We talked about an for example where the Chief Justice finds out there is an allegation of sexual assault or paedophilia or something on the part of a judge. They are the difficult ones for heads of jurisdiction. What do you do? Do you go to the judge and ask them about it? You might be interfering with a police investigation. Do you go to the police and not tell the judge?[37]

7.40      The committee noted, however, that despite these examples the Chief Justice does not personally think that duplicating the JCNSW is necessary.[38]

7.41      Another benefit of a judicial commission articulated by Professor Williams of the Gilbert + Tobin Centre relates to the ability to deal effectively with unwarranted complaints.

I also see that one of the advantages of having a complaints process is to deal with illegitimate complaints...Sometimes you can see there is no basis whatsoever but there is no way for those people to get satisfaction that their issue is being properly looked at, and also no possibility for the judge concerned to have a process to determine that there has been no wrongdoing and no basis for the complaint.

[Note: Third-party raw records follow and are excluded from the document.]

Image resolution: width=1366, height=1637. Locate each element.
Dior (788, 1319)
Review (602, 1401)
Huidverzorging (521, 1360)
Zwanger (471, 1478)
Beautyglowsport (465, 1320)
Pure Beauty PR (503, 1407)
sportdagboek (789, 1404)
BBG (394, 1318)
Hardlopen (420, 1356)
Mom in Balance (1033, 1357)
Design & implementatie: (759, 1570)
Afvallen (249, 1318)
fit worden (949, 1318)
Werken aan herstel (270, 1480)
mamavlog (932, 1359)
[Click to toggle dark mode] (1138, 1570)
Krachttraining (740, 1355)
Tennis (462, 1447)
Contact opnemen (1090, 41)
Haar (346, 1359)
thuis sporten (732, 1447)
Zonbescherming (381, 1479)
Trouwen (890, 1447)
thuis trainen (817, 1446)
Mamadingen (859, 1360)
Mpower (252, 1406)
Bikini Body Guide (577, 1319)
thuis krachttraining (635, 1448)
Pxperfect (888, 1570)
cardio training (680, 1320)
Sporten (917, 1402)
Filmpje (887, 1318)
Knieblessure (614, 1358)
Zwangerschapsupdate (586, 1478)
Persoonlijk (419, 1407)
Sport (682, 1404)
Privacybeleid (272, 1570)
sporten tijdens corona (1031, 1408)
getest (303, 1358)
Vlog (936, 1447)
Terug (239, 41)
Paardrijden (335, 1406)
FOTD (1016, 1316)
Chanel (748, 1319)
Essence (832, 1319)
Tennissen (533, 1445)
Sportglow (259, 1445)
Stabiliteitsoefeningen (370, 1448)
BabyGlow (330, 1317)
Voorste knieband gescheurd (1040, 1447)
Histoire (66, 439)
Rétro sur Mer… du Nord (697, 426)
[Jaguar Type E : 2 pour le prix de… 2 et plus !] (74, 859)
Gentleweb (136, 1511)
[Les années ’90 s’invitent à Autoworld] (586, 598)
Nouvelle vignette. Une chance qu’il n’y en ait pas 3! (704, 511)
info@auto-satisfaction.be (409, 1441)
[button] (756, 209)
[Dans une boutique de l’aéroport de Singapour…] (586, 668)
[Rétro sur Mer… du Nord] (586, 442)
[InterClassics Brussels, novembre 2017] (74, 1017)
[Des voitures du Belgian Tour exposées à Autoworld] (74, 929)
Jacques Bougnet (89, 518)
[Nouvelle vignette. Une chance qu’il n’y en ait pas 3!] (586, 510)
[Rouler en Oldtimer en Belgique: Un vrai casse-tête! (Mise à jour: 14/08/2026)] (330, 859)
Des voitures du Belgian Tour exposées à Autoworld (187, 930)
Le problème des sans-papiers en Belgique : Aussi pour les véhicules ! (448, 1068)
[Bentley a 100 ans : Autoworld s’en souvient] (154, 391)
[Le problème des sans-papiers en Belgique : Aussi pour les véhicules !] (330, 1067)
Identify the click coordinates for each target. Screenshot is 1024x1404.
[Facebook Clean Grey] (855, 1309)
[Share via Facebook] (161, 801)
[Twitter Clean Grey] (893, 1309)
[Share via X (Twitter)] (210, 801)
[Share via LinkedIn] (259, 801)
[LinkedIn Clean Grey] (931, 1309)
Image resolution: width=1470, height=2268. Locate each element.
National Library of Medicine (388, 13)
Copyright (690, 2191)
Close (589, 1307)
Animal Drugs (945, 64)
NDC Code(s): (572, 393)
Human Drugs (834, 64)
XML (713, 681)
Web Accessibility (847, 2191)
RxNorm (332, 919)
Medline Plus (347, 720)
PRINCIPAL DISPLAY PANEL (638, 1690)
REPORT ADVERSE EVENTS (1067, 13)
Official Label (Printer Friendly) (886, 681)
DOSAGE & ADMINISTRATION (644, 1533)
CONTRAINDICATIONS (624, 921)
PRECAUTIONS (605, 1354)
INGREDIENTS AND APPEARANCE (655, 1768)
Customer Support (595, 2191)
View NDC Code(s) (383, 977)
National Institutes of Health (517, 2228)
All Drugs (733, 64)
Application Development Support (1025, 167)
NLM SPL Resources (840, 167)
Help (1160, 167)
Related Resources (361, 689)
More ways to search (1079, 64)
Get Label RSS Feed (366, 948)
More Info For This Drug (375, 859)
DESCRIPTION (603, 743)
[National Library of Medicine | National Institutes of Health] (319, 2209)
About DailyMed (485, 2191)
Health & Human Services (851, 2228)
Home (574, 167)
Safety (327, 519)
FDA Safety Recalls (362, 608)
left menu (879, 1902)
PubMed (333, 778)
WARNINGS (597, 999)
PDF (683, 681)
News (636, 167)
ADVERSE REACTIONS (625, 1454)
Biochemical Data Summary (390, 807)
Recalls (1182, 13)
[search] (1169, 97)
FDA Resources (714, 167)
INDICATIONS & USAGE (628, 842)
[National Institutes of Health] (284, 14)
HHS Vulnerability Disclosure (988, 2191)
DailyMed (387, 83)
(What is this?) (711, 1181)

I think it is both a matter of real complaints being dealt with and the ones that do not have substance equally being disposed of.[39]

7.42      Interestingly, the Attorney‑General's Department has advised the committee that a Standing Committee of Attorneys-General working group is currently examining '...the feasibility of a national judicial complaints handling mechanism to facilitate consistent handling of complaints across jurisdictions.'[40] In particular:

The SCAG working group is considering a range of options for a national mechanism for handling complaints against judicial officers including the adoption of a consistent set of rules, procedures and standards and an appropriate complaints handling body. The working group's recommendations will assist with the Government's deliberations.[41]

7.43      This feasibility study apparently includes an option to establish a single national judicial body to hear complaints against both federal and state judges:

The proposal is that such a body would operate as a division of the National Judicial College of Australia, which would then model future education and training programs for judicial officers around problem areas identified in complaints.

The proposed national judicial complaints body is reportedly being based upon the Judicial Commission of NSW (JCNSW), which has a role in both education and discipline.[42]

7.44      Support for this approach is found in a number of places including the Law Society of New South Wales.[43]

Opposition to a federal judicial commission

7.45      Justice Lex Lasry, representing the International Commission of Jurists, Victoria, observed in relation to the handling of complaints in different courts that '...I do not understand that there is a significant problem about these issues.'[44] Justice Lasry explained that:

I think the supervision by head of jurisdiction, certainly in our court; the operation of the Judicial College of Victoria and its education program which is very substantial and operates very effectively. I do not perceive that there is a public lack of confidence in the court because of errant judges not being able to be disciplined.[45]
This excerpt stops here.